== ENTRIES PROVIDED ==

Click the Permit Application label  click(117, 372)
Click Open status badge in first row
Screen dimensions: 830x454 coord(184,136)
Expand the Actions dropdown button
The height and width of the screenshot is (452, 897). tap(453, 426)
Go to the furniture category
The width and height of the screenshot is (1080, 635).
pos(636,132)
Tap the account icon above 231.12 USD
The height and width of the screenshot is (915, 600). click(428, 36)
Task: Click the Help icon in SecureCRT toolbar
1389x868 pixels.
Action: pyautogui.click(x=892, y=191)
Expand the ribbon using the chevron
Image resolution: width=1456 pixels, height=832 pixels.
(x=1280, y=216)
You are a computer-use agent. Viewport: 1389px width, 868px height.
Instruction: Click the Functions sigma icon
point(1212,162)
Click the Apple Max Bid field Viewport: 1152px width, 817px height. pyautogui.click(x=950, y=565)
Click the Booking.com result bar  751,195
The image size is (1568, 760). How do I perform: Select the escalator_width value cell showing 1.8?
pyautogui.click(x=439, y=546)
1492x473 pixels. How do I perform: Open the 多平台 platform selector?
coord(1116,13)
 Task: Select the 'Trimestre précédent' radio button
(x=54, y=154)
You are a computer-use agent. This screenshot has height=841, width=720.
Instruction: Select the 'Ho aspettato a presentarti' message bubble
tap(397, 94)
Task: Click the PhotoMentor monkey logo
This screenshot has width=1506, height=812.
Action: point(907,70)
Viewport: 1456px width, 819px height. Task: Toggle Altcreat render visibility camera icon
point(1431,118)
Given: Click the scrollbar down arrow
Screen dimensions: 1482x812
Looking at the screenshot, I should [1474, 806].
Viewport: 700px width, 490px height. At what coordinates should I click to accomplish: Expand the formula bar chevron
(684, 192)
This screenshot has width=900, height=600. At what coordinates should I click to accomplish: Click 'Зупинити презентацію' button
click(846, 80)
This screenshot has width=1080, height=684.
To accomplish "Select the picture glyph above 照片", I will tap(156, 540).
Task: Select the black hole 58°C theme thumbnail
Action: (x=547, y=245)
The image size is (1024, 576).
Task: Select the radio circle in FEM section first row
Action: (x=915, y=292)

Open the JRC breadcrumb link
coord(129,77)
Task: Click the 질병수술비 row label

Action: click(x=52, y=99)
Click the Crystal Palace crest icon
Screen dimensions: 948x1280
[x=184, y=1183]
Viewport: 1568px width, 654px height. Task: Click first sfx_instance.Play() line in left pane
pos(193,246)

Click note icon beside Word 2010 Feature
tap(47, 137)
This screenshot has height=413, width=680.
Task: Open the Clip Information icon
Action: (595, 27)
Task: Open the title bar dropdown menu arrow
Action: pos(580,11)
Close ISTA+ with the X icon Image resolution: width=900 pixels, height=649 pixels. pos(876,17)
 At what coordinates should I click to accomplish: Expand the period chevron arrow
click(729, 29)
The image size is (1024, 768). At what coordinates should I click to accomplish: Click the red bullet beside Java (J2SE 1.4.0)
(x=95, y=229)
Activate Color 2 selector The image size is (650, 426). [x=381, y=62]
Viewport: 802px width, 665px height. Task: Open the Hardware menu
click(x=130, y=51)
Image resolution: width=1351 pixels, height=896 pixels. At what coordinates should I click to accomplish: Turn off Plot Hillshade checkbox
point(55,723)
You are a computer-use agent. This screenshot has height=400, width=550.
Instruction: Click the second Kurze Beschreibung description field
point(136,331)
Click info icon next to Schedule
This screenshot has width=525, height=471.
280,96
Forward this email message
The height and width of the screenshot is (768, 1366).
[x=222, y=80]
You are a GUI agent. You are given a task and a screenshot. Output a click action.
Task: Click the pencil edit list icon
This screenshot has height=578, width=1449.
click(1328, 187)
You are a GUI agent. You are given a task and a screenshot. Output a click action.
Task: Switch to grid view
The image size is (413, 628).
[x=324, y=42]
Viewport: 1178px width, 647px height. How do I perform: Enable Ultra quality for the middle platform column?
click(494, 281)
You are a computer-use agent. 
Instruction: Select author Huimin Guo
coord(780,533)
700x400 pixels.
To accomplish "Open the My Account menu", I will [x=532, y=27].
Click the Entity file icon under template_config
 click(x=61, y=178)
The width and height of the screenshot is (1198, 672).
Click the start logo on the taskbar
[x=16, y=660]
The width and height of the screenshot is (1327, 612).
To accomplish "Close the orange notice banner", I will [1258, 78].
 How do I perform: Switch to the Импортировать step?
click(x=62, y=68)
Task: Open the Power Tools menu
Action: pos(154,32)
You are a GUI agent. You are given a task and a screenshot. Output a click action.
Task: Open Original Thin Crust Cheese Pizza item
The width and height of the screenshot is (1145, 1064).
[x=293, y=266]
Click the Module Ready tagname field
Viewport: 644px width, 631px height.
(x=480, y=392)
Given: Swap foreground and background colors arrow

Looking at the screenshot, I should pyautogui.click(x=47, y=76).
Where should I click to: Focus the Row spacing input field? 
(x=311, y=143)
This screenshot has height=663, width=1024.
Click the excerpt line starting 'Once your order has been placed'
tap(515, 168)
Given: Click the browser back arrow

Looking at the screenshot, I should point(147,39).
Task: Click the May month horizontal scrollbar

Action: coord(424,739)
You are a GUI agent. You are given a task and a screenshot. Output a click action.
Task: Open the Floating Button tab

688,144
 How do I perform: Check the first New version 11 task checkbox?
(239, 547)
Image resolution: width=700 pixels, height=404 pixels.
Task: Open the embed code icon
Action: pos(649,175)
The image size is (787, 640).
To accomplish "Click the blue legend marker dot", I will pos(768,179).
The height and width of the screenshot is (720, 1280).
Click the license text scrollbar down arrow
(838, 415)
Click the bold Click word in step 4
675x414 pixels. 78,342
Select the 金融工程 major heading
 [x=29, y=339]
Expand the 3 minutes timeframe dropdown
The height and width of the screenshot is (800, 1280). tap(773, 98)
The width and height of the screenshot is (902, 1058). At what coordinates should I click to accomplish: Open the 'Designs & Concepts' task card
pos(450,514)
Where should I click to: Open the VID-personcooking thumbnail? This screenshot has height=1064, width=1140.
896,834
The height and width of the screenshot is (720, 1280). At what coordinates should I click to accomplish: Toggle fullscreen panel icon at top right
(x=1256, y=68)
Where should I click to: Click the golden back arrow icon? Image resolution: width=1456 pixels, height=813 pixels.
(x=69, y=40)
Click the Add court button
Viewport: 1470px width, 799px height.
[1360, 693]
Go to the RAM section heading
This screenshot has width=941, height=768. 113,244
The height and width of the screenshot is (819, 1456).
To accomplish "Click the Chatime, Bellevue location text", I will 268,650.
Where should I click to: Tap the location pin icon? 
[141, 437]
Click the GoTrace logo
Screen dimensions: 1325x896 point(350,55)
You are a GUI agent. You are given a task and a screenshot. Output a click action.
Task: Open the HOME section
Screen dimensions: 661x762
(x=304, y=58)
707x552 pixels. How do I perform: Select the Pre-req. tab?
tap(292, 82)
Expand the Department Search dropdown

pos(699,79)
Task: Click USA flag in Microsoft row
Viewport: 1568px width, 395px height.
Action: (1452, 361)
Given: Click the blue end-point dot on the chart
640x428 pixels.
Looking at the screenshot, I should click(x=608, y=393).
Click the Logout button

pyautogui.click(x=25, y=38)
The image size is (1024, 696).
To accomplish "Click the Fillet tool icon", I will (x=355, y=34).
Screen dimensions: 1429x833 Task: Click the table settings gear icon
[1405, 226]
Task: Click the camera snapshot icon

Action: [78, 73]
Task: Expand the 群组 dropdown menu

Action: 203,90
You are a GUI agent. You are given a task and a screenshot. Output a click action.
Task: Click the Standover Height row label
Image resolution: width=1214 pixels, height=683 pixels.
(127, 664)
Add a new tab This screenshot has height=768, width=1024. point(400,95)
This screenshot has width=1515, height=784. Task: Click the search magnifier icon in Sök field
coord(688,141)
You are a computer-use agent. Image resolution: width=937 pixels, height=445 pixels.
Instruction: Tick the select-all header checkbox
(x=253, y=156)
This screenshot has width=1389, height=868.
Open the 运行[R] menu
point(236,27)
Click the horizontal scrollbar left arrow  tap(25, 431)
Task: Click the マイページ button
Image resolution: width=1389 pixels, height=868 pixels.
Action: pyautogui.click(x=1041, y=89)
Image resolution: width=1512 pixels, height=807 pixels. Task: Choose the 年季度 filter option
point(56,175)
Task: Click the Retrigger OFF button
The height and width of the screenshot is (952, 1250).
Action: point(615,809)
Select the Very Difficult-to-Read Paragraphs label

===

Please pull out every line above that contains the word "chevron" and copy each one in full. Case counts.

- WRITTEN RESPONSE -
Expand the ribbon using the chevron
Viewport: 700px width, 490px height. At what coordinates should I click to accomplish: Expand the formula bar chevron
 At what coordinates should I click to accomplish: Expand the period chevron arrow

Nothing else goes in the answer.